Jembatan Tua Pamona atau dalam bahasa lokalnya yondompamona hampir 2bulan ini memang sedang menjadi topik hangat perbincangan to poso 'orang poso' di medsos, warung kopi bahkan di komunitas-komunitas muda yang merasa resah dan peduli dengan rencana pemerintah kabupaten Poso yang akan melakukan 'make over' atau melakukan perbaikan dengan 'sedikit' perubahan pada jembatan tua pamona yang merupakan saksi sejarah budaya tana poso.

Rencana ini sebenarnya sudah ada sejak 2016 lalu dan sudah dilakukan sosialisasi 'terbatas' pada tahun 2017. Kembali menghangat tahun ini ketika banyak pihak mengemukakan keberatannya karena arus informasi yang tidak berimbang atau sepenggal-sepenggal terkait hal ini.

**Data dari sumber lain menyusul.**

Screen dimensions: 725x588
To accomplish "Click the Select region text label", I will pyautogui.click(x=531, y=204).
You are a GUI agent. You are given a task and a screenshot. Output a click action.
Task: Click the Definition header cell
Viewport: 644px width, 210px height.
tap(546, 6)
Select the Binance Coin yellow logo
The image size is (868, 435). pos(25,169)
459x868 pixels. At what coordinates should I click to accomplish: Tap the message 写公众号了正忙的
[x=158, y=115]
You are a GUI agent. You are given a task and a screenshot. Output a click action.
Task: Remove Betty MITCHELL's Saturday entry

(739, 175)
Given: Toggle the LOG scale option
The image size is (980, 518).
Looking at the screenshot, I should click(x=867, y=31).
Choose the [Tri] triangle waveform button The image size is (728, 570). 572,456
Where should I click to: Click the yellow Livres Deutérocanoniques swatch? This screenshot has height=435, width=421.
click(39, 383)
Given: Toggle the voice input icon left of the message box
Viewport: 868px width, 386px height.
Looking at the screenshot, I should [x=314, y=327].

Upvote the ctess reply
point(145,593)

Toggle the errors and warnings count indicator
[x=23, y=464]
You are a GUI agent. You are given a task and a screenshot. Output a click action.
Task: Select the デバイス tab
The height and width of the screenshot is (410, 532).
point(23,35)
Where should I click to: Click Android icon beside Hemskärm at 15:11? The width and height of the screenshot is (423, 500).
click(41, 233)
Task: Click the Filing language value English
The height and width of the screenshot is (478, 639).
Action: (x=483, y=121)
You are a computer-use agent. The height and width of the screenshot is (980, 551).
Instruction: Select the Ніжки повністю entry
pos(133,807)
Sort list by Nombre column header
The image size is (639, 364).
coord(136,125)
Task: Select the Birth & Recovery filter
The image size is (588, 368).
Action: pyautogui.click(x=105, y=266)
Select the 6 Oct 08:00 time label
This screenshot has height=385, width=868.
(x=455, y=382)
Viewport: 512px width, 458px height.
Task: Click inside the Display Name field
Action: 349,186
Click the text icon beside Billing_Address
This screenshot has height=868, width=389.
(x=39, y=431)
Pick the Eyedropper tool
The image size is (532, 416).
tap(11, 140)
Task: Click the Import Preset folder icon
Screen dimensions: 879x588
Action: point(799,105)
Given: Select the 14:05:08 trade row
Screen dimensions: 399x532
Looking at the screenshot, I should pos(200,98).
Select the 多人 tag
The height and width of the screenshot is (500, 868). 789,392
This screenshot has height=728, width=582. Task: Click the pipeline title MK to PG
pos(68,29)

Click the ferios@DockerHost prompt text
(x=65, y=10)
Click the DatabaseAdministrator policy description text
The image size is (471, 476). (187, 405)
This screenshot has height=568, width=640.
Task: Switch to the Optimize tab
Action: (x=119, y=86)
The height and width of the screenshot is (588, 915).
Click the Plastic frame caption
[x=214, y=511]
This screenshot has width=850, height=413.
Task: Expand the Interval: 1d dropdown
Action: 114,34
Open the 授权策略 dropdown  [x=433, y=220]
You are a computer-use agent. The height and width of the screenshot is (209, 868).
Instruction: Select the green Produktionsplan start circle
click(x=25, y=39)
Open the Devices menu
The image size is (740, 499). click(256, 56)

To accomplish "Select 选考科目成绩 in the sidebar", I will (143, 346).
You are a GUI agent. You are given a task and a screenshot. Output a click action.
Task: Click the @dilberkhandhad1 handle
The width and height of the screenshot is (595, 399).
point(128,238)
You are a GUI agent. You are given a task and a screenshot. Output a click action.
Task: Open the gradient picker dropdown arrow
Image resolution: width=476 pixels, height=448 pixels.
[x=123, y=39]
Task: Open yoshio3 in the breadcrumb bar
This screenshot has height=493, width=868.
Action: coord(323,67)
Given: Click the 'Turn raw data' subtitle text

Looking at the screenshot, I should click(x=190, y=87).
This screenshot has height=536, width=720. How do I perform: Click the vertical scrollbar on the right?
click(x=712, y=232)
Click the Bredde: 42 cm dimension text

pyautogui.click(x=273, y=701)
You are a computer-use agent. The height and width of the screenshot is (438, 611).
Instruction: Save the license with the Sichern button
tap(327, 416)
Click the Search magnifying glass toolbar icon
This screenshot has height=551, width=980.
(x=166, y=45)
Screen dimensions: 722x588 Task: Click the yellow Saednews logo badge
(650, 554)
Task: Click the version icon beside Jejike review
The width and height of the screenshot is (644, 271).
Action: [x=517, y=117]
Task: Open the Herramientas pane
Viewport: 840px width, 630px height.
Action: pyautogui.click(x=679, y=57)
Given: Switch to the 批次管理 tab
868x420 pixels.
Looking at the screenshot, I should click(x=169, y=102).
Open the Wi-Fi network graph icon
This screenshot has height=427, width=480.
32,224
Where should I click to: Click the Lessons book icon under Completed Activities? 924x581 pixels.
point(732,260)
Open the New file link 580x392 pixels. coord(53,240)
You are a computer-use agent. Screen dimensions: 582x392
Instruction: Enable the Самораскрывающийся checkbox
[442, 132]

Menjadi lebih menarik kemudian ketika beberapa kontestan pemilu atau bisa juga disebut para politisi ikut terlibat beradu argumen terkait rencana proyek ini. Lalu yang lain mulai melihat bahwa berbagai pendapat tersebut sarat kepentingan karena momentnya pas di tahun ini, tahun menuju suksesi 2019 dan 2020.  Wajar jika hal ini disebut-sebut 'bola liar' siapa saja punya peluang menjadi penendangnya.

Hanya saja tidak elok rasanya jika rakyat atau masyarakat tidak diberi ruang, seolah ini hanya permainan bagi para 'petinggi' saja warga hanya jadi penonton dan pasrah dengan hasil akhir dari proses perebutan 'bola liar' ini.

Kehadiran sebuah Front yang diinisiasi dari masyarakat merespon rencana proyek ini menjadikan perebutan bola liar ini semakin seru. Banyak spekulan mulai menduga-duga hingga berasumsi front ini merupakan bagian dari upaya 'pelemahan' pemerintahan DAS (Darmin Agustinus Sigilipu) Bupati Poso yang terpilih tahun 2015 lalu, sebab rencana make over Yondompamona merupakan ide dari pemerintahan saat ini. Dengan dalih pengembangan pariwisata, Pemerintah Daerah Kabupaten Poso menyetujui 'kolaborasi' bersama PT. Poso Energi yang akan melaksanakan proyek Poso River Improvement (PRI) --> penataan sungai di lokasi yang sama yaitu hulu sungai Poso (danau Poso).

Perdebatan dampak sosial, budaya dan lingkungan yang akan timbul akibat proyek kolaborasi ini, menjadikan 'bola liar' makin berbobot dan seksi diperebutkan. Lagi-lagi di bawah ke ranah Politik, soal mendukung dan tidak mendukung kebijakan pembangunan oleh pemerintah. Front yang hadir mencoba memberi informasi yang berimbang kepada masyarakat justru 'dituduh' sebagai tunggangan politik kelompok tertentu.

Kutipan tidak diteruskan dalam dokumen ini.